(Extract provided begins)
The new numbers, released by the state Department of Health, show that after
several years in decline, HIV infections, which had ticked upward in 2001,
skyrocketed in 2002. Health officials on Wednesday attributed the jump to a
growing cavalier attitude toward unprotected sex. Some said they were
perplexed about why the safe sex message is not getting out.
"These numbers are staggering to me. I'm dumbfounded by it," said Naomi
Parker, chair of the HIV Planning Council in Broward and head of the CPC
Foundation outreach group.
All three counties reported record numbers of HIV infections: 1,765 in
Miami-Dade, 1,086 in Broward and 519 in Palm Beach County. Also, AIDS cases
rose by 12 percent in Palm Beach County to 531 cases and by 8.5 percent in
Broward to 750 cases.
The new figures show that South Florida has growing problems with HIV in
multiple communities, making it more difficult to combat than in many other
metropolitan areas, said Tom Liberti, AIDS director at the state health
department. "You have a complex epicenter of cases in men who have sex with
men, injection drug users, heterosexuals and foreign-born people," Liberti
said. "Each of those has different needs. One single approach does not work."
Some activists said counties and AIDS groups need to do a better job of
tailoring messages to ethnic communities and targeting groups, such as
immigrants, who may not trust governments or institutions.
(Extract provided ends)
(Data to examine begins)
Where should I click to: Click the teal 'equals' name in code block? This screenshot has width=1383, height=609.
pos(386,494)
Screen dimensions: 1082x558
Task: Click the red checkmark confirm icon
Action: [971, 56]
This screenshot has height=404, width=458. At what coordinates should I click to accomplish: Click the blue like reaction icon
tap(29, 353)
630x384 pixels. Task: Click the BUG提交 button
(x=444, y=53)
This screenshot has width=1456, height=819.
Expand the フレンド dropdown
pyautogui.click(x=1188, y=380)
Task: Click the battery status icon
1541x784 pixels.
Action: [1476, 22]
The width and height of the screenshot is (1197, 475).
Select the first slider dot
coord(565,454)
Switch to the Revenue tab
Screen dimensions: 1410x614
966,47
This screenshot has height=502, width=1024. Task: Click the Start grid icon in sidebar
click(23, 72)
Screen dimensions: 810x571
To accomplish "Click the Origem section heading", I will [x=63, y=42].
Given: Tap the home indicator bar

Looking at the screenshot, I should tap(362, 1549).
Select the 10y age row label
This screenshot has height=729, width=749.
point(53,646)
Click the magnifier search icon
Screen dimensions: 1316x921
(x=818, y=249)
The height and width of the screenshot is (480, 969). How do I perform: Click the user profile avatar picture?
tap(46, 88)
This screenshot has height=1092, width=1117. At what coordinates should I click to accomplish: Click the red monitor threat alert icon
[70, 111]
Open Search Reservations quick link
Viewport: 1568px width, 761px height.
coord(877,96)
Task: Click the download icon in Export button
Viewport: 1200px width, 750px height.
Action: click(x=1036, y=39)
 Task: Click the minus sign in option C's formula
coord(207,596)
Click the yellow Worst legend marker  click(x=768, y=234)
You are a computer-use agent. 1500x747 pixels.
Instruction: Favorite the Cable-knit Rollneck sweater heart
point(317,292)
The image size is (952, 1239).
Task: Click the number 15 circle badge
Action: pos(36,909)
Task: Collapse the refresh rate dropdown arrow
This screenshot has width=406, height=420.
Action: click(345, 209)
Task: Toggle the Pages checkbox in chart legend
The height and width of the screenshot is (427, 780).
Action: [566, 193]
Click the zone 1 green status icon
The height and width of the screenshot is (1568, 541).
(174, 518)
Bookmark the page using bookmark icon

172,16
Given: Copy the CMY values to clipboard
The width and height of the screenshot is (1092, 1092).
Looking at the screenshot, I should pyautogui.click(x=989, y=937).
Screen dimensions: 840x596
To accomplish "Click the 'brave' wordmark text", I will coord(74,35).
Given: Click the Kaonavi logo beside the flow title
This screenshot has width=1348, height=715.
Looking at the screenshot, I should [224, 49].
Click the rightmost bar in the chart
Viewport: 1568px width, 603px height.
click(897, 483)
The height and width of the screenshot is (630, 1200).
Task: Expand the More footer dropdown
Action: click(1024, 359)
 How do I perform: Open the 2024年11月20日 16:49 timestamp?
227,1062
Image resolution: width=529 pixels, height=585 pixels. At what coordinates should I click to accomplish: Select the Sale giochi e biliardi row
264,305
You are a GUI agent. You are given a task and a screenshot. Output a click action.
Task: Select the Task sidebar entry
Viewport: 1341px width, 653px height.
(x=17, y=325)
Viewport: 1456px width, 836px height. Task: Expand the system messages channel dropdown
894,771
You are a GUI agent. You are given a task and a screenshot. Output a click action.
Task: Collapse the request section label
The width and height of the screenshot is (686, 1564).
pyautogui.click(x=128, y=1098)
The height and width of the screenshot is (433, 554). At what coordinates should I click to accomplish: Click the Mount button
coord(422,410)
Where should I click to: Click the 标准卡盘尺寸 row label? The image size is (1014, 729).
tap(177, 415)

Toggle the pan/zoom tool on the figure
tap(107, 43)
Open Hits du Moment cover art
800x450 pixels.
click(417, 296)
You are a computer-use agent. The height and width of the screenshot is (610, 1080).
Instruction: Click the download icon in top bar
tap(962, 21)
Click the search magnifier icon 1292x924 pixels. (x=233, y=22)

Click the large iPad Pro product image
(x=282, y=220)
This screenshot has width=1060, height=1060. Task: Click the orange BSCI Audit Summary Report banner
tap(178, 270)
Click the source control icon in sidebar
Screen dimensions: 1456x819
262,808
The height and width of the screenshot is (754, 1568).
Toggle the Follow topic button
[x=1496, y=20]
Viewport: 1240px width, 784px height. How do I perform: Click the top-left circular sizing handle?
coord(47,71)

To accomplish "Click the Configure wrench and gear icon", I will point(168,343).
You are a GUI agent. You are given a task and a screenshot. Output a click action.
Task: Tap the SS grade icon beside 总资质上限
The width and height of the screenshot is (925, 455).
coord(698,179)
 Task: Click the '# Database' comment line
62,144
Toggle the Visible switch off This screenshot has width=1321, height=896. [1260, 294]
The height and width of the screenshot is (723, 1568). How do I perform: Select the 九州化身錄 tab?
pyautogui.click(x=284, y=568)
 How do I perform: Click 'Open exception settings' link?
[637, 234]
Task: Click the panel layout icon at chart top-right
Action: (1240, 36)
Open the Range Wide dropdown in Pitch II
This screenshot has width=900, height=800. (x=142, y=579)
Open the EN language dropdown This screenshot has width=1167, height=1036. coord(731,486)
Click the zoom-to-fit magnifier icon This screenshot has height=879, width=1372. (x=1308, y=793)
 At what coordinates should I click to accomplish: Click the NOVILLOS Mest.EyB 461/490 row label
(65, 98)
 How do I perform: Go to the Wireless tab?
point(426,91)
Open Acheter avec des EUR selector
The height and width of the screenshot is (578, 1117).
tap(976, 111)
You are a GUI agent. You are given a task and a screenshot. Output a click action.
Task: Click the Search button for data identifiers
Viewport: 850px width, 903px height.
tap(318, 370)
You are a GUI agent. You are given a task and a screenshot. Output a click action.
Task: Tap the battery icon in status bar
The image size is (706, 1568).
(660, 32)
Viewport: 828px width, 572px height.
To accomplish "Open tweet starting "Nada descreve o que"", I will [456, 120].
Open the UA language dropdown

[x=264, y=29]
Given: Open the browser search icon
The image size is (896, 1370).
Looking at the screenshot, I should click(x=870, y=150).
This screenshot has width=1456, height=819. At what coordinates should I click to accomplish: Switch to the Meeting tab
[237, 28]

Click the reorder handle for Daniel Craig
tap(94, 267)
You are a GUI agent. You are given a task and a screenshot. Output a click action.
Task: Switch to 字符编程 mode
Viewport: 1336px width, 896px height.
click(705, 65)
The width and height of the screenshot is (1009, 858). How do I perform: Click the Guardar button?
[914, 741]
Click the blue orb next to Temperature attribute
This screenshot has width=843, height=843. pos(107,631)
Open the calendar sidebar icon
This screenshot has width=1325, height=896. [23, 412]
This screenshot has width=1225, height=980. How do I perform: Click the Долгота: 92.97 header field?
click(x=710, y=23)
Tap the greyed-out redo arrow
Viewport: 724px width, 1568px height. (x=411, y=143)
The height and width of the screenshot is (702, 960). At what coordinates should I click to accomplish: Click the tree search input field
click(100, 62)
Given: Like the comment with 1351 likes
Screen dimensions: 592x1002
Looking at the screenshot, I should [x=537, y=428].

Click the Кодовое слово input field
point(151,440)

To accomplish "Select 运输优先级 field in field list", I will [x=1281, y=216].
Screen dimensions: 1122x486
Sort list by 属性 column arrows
(Data to examine ends)
Reproduce the passage of the HIV report above verbatim, from "The new numbers, released" up to and including "to 750 cases.".

# Written answer
The new numbers, released by the state Department of Health, show that after
several years in decline, HIV infections, which had ticked upward in 2001,
skyrocketed in 2002. Health officials on Wednesday attributed the jump to a
growing cavalier attitude toward unprotected sex. Some said they were
perplexed about why the safe sex message is not getting out.
"These numbers are staggering to me. I'm dumbfounded by it," said Naomi
Parker, chair of the HIV Planning Council in Broward and head of the CPC
Foundation outreach group.
All three counties reported record numbers of HIV infections: 1,765 in
Miami-Dade, 1,086 in Broward and 519 in Palm Beach County. Also, AIDS cases
rose by 12 percent in Palm Beach County to 531 cases and by 8.5 percent in
Broward to 750 cases.